The incident has already triggered a major political backlash by the Bharatiya Janata Party (BJP) after the Congress government in the state denied any anti-India sloganeering at the event itself.
The ABVP have sought the intervention of the Union government to punish the organisers and have written a letter to Union home minister, Rajnath Singh.
Meanwhile, former chief minister of Karnataka and state BJP president B.S. Yeddyurappa wrote a letter in which he claims that there is a video which clearly depicts the people who indulged in anti-India sloganeering.
Calling the state government’s actions ‘outrageous’, he said that all those Kashmiri youth who allegedly shouted anti-India slogans had not been arrested but members of ABVP were arrested. “It my earnest request to direct the authorities to investigate the role being played by Amnesty International in organising such a seminar with an innate ulterior motive only to malign the Indian Army in particular and the entire India in General," he said in a letter on Monday.

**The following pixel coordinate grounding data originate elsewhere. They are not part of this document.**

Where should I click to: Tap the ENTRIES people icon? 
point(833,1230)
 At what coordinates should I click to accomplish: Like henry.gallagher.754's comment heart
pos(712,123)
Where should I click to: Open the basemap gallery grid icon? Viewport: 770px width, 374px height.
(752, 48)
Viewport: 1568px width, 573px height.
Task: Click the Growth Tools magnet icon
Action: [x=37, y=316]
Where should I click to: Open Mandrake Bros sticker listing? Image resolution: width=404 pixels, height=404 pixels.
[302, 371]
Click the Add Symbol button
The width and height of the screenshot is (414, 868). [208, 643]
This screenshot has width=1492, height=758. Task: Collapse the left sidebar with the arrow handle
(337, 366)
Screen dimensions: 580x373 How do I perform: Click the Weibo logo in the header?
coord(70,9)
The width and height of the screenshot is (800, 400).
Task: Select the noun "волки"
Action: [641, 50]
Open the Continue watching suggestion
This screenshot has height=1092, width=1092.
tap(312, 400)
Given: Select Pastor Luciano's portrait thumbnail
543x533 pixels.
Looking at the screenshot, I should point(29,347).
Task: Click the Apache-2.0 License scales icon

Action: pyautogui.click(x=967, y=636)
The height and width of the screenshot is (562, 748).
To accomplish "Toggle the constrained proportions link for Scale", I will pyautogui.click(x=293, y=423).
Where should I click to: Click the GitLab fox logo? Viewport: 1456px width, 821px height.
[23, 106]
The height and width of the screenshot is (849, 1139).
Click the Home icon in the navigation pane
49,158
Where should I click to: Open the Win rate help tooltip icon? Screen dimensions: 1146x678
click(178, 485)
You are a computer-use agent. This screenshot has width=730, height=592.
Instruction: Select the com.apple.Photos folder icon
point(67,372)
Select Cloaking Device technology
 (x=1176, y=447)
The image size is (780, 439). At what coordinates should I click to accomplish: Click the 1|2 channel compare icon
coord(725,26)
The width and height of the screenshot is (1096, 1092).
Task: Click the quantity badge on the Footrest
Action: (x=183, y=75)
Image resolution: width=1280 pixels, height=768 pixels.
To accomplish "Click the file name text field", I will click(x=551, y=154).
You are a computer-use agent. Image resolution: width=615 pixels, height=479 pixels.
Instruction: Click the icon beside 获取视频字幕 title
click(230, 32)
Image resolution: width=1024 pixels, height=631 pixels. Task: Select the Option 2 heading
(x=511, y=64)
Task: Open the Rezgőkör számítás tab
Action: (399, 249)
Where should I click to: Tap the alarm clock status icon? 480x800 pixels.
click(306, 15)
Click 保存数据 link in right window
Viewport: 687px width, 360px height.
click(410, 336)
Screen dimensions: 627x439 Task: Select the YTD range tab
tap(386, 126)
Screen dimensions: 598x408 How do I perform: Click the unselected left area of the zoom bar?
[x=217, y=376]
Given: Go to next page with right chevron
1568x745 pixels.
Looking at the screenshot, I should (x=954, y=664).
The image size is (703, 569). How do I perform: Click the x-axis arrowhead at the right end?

“Merely organizing an event to defend constitutional values is now being branded ‘anti-India’ and criminalized," said Aakar Patel, executive director, Amnesty International India.
“The police were invited and present at the event. The filing of a complaint against us now, and the registration of a case of sedition, shows a lack of belief in fundamental rights and freedoms in India."
Among those who spoke at the event were the family of Shahzad Ahmad Khan, one of the men killed in the Macchil extra-judicial execution, where five Army personnel were convicted and sentenced to life imprisonment, the NGO said in a statement posted on its website.
It also pointed out that the Bengaluru Police were informed about the event well in advance and it had invited representation from the Kashmiri Pandit community in Bengaluru at the event to speak about the human rights violations faced by members of that community as well.
Towards the end of the event, some of those who attended raised slogans, some of which referred to calls for ‘azaadi’ (freedom), the NGO confirmed.
While it does not take any position in favour of or against demands for self-determination, the NGO considers that the right to freedom of expression under international human rights law includes the right to peacefully advocate political solutions, as long as it does not involve incitement to discrimination, hostility or violence.
India’s archaic sedition law has been used to harass and persecute activists and others for their peaceful exercise of their right to free expression, the NGO said.